I saw their impact on a sticky June afternoon. After ordering a cake for Rich’s and my anniversary, I was heading back to the Dell West Parmer campus. There were several cemeteries along the way, and as I approached one, I saw a long line of cars with police escorts. I noticed several cars pulling over and I did the same.
I remembered a funeral was being held that day for a young man who’d been killed in Iraq. It was early in the war when every death was significant, and not a regular occurrence. People still believed we’d be in-and-out of the country within months, Saddam Hussein brought to justice, ally troops hailed as heroes, a new president elected, and the country rebuilt and restored as a democracy.
With the air conditioning blasting, I watched as the motorcade drove by, half dozen motorcycle officers, followed by the hearse, several town cars, a long line of cars… and then a contingent of noisy motorcyclists, wearing black leather jackets, embroidered with the name of their groups. Dozens and dozens of cyclists. Clean-shaven and bearded men. Some with helmets and some with bandanas on their heads. Mixed in with the large, acoustically distinct Harley Davidsons were small bikes, some with women on them.

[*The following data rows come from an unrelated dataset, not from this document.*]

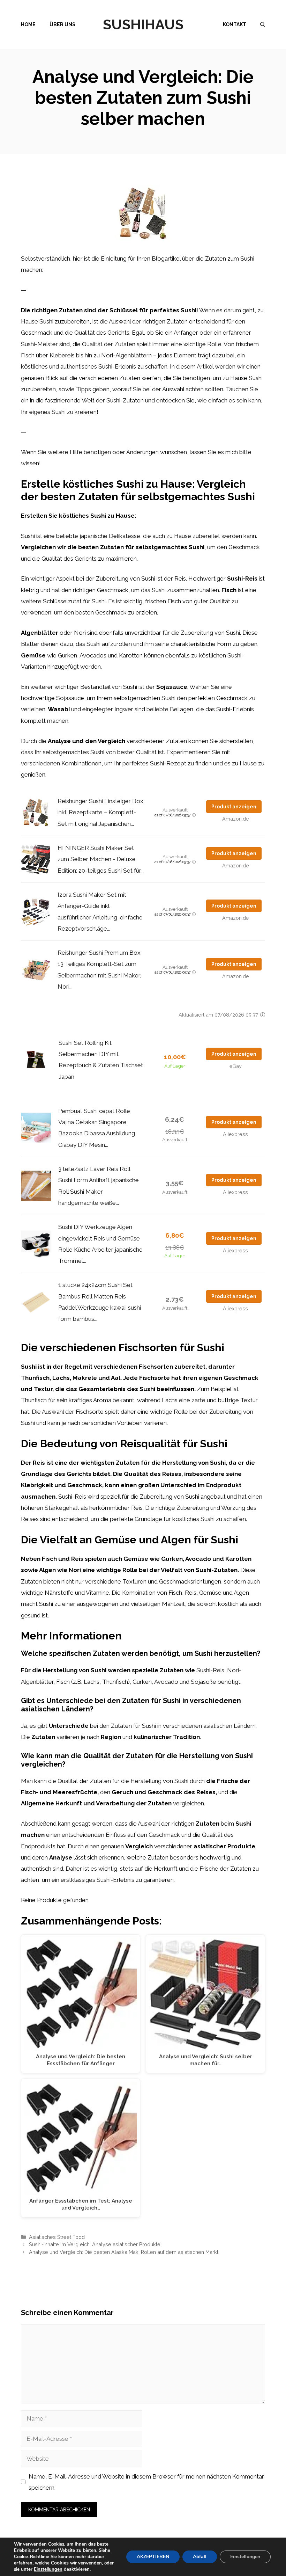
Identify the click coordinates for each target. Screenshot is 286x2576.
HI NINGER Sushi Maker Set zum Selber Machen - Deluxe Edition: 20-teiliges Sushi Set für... (101, 859)
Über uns (62, 24)
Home (28, 24)
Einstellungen (48, 2569)
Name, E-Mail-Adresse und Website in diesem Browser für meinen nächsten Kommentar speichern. (146, 2482)
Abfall (199, 2556)
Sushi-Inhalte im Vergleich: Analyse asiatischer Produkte (94, 2244)
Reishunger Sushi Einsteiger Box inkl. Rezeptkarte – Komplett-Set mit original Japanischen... (100, 812)
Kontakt (234, 24)
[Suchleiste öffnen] (262, 24)
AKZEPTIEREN (153, 2556)
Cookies (60, 2563)
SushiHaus (143, 24)
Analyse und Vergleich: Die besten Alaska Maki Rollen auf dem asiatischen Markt (123, 2252)
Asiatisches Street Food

My first thought was of sadness. Sadness for the family that had to be burdened with knowing the Westboro Baptist Church was planning to show up at their son’s funeral. They suffered from the heartbreak of losing a child who was only a few years out of high school.
I was saddened the motorcyclists had to gather, perhaps missing work or neglecting obligations, to selflessly rev up their motorcycles’ engines to drown out the rants of the picketers.
And then I was angry.
A funeral should be a private affair. It’s a time to reflect on someone’s life, and based on one’s beliefs or relationship to the deceased, silently mourn, turn to others for support, or perhaps toast to a life well-lived.
The funeral procession I observed had swelled in size, not because people knew the young soldier, but to create a distraction, a noise barrier between the egotists from a church thousands of miles away who felt the need to force their misguided beliefs on others, the conviction “military funerals have become pagan orgies of idolatrous blasphemy, where they pray to the dunghill gods of Sodom & play taps to a fallen fool.”
As I watched the last motorcycle pass, I sat for a few minutes, the sun glaring through the window, and tried to make sense of the lunacy. But there was none.
As my days in Texas passed, I saw several motorcades for fallen soldiers, usually consisting of a brigade of motorcyclists, a growing necessity for high profile military funerals.
And now, the ugliness of the Westboro Church is coming to Seattle. Tomorrow, they will arrive, ready to spew their hatred, at the funeral for a mother of two. It simply doesn’t make sense.